TRECHO FORNECIDO:

+---+

Quando tu deixa de ter um programa, um departamento de AIDS, além de invisibilizar a AIDS, tu pode ter um efeito de desmonte em níveis locais, e tu tira mais ainda a epidemia de AIDS do debate público, trata como se fosse uma questão irrelevante no contexto da saúde do Brasil, o que é uma mentira, visto que a epidemia tem crescido no país. Os últimos dados mostram que temos tido o incremento da epidemia, principalmente quando se compara com os outros países, onde a América Latina teve um crescimento muito impulsionado pelo crescimento da epidemia de AIDS no Brasil.

BdF RS: Há também o crescimento da epidemia entre os jovens, e ainda por cima temos um governo que vem pregando a abstinência sexual.

Carla: O crescimento da epidemia entre os jovens é muito fruto da perda de espaço de discussão sobre sexualidade. Se tu não discute sobre sua sexualidade, se não tem espaço para problematizar, se não tem acesso à informação com qualidade que possibilidade se prevenir de uma gravidez indesejada, de uma violência sexual, ou identificar isso como uma sessão de abuso, ou uma infecção pelo HIV ou qualquer outra DST. Quanto mais se esconde o tema, mais difícil é fazer um debate, pensar em estratégias de prevenção.

Na década de 90 tentou se implementar no Brasil uma agenda que era pautada na abstinência. A gente consegui fazer frente e o governo brasileiro não comprou a agenda, que era uma agenda americana. É importante a gente pensar que o departamento de AIDS, este que o Bolsonaro finalizou, era um patrimônio do povo brasileiro, porque não era política de governo, era uma política de Estado. Uma política que foi construída na década de 80, que se consolidou nos governos do PSDB, e seguiu nos governos do PT, não era uma política de um partido, de um governo, era uma política de Estado. Era espelho, inclusive, de políticas internacionais. O que foi feito foi acabar com uma política de Estado.

+---+

ENTRADAS DE DADOS:
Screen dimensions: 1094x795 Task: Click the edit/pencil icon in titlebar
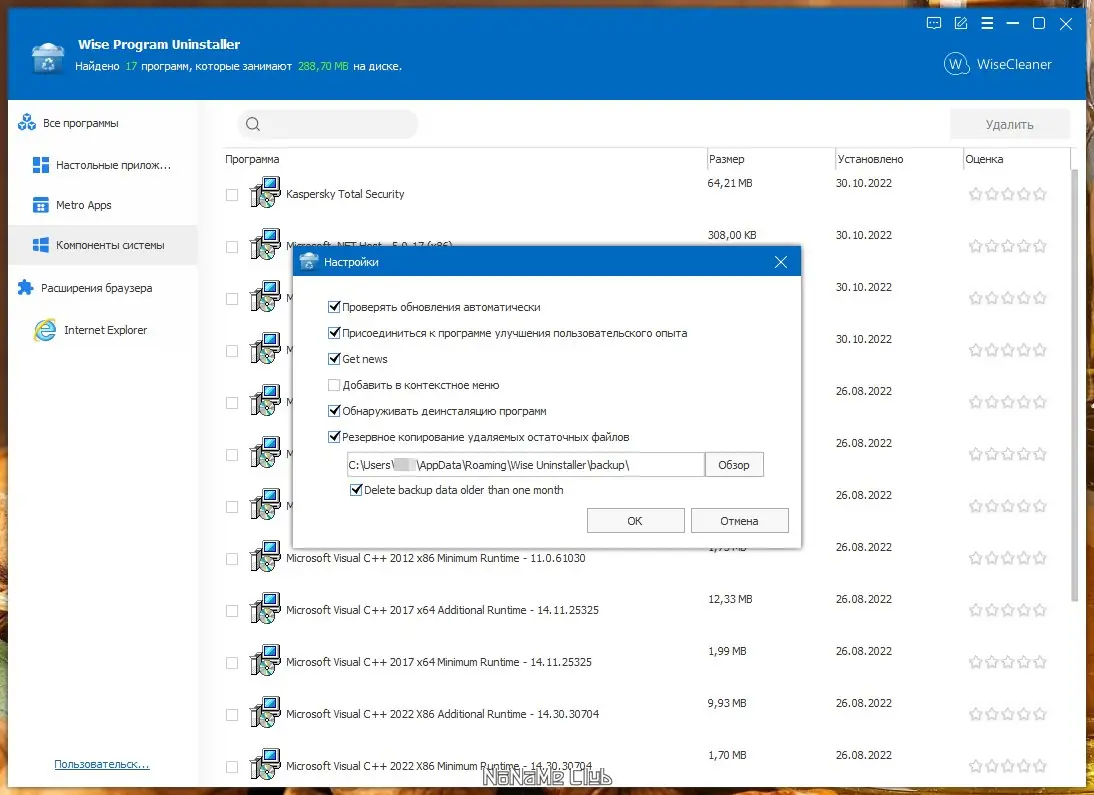(960, 24)
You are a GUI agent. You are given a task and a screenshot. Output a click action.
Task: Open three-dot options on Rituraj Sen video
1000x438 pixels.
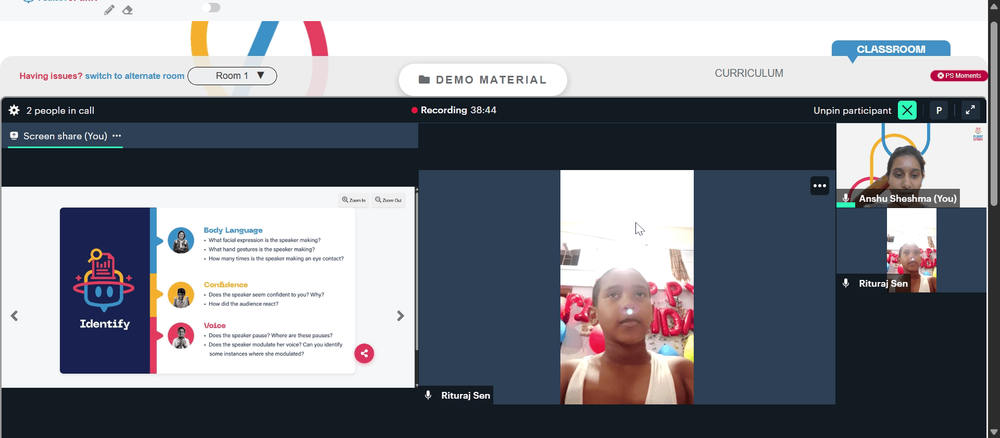820,186
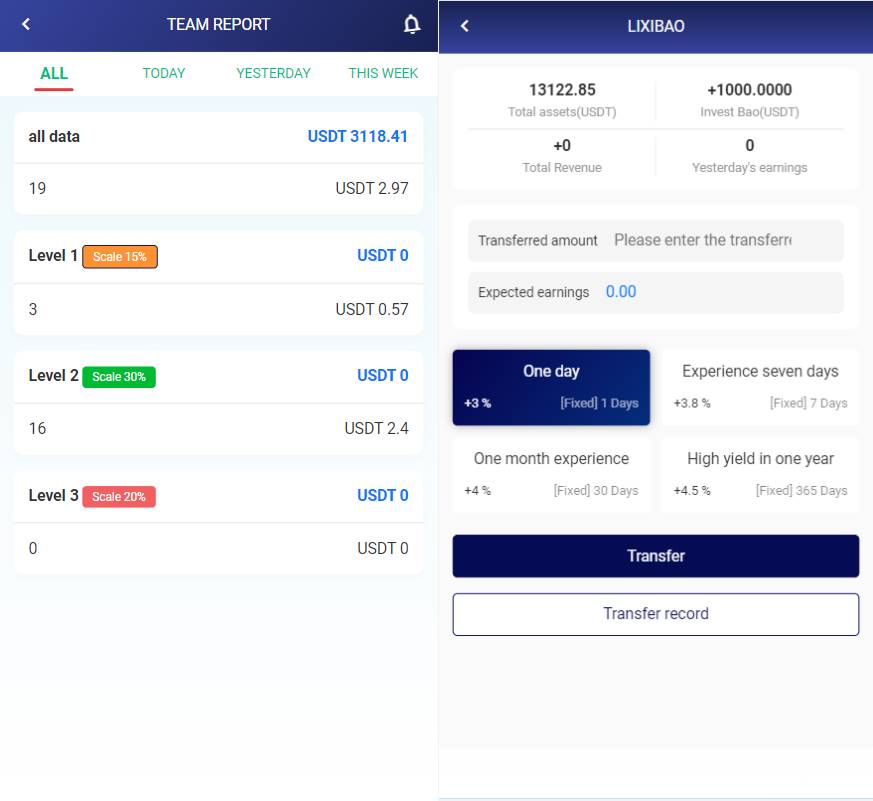873x801 pixels.
Task: Click the Level 1 Scale 15% badge
Action: pos(120,257)
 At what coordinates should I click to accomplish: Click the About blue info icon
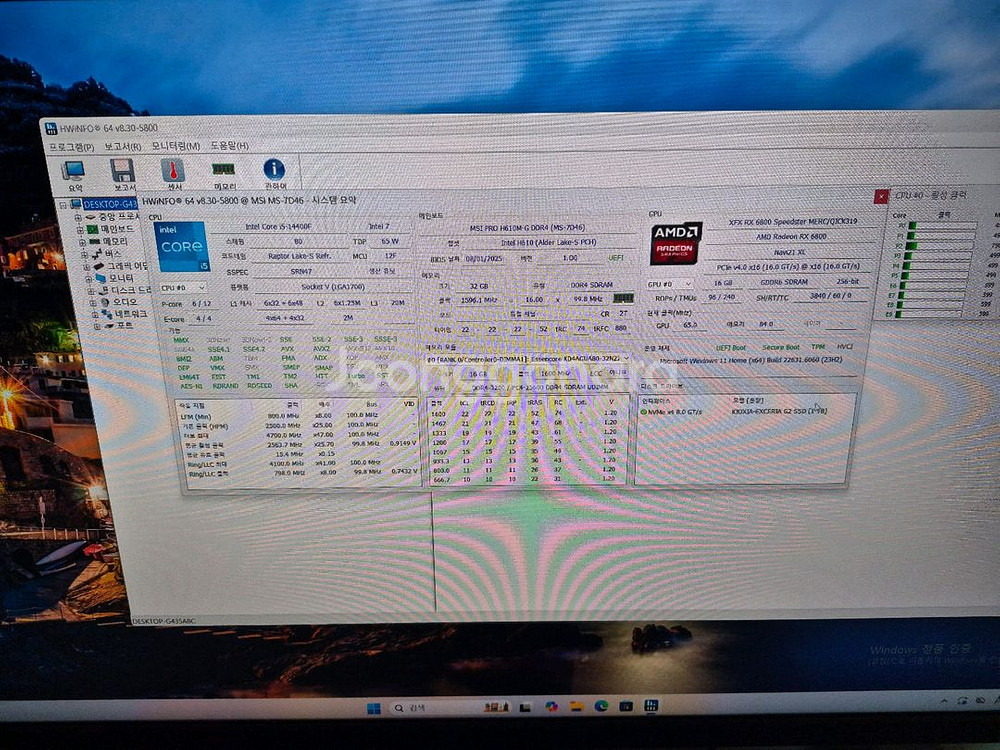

+---+

QUESTÕES DO MATERIAL:
A – Na entrevista sobre a política de AIDS, que características Carla atribui à política do departamento de AIDS encerrado por Bolsonaro? Liste todas.
B – Dê continuidade à entrevista sobre a política de AIDS no Brasil a partir da última fala mostrada.

RESPOSTAS DO EXERCÍCIO:
A –
- Era um patrimônio do povo brasileiro.
- Não era política de governo, era política de Estado.
- Foi construída na década de 80.
- Consolidou-se nos governos do PSDB.
- Seguiu nos governos do PT.
- Não era política de um partido nem de um governo.
- Era espelho de políticas internacionais.

B –
GAPA atua há 28 anos no enfrentamento da epidemia de AIDS / Foto: Fabiana Reinholz

BdF RS: Como está a situação do GAPA?

Carla: Não é só a situação do GAPA, mas das ONGs em geral, que é bastante frágil. O GAPA segue sem sede, existe uma promessa de um espaço coletivo para ser entregue, imaginamos que será até o final do ano, ou ainda no primeiro semestre de 2020. Temos operado muito mais em espaço de incidência política e fazendo alguns atendimentos pontuais, mas não estamos mais atuando de portas abertas, pela falta da sede, e isso faz com que se tenha o acesso dos usuários mais restrito. Continuamos sendo muito procurados pelas redes sociais e pelos telefones, principalmente nos telefones pessoais, de pessoas que, por exemplo, recebem o diagnóstico de HIV, de dúvidas sobre infecção por HIV. Porque apesar das pessoas acharem que é muito fácil, não é. “Ah mas tem tratamento”, mas o impacto de um diagnóstico positivo de HIV na vida das pessoas ainda é muito grande. Ainda tem no imaginário coletivo essa relação entre HIV e morte. As pessoas têm cada vez menos informações objetivas e claras em relação à epidemia, às vias de infecção. Se hoje isso já acontece, imagina se tivermos uma agenda pautada na abstinência sexual, em que não se possa discutir isso, que informação esses jovens terão, que risco estamos correndo de potencializar essa epidemia.

BdF RS: O que é preciso ser aperfeiçoado nesse diálogo da AIDS?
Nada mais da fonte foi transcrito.